Un journaliste têtu chauffé à blanc, une héritière illégitime sur les traces d'un horrible secret, une demeure menaçante, des meurtres sauvages, l'atmosphère poisseuse du Los Angeles des années 50. Recréation de l'enquête du Dahlia Noir, I Am the Night déroule toute la recette du film noir, mais avec un sens de l'écriture et du visuel rarement égalés.
La plume acérée du créateur Sam Sheridan ne recule devant aucun crime, aucune corruption, aucune horreur pour nous plonger dans un cauchemar éveillé. Rarement une cité aura exhalé un tel souffle de noirceur alors que la série nous plonge au pire de l'esprit humain. Le thriller est impeccablement exécuté avec un danger, des ombres dont la présence/absence permanentes fouettent le sang. Alors même que le récit s'épanouit dans la lenteur, I Am the Night atteint des sommets d'intensité valant les films noirs les plus électriques, jusqu'à sa conclusion au bout du suspense.

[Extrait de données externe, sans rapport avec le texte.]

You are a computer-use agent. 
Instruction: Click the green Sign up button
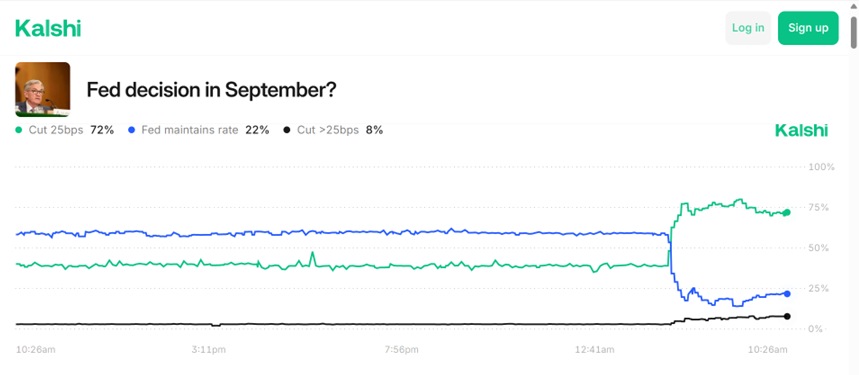click(808, 28)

Le polar reçoit toute sa dimension par une mise en scène où couleurs, acting, lumière, reconstitution se fondent dans un faste visuel à tomber. Derrière la caméra, Patty Jenkins, réalisatrice de Wonder Woman (et accessoirement épouse du créateur), retrouve Chris Pine et montre sa maîtrise de l'esthétique noir. Victoria Mahoney et Carl Franklin (un des meilleurs réalisateurs de série) relayent efficacement la brillance visuelle de la minisérie. I Am The Night est bien l'une des meilleures séries de ces dernières années. Le polar à son zénith.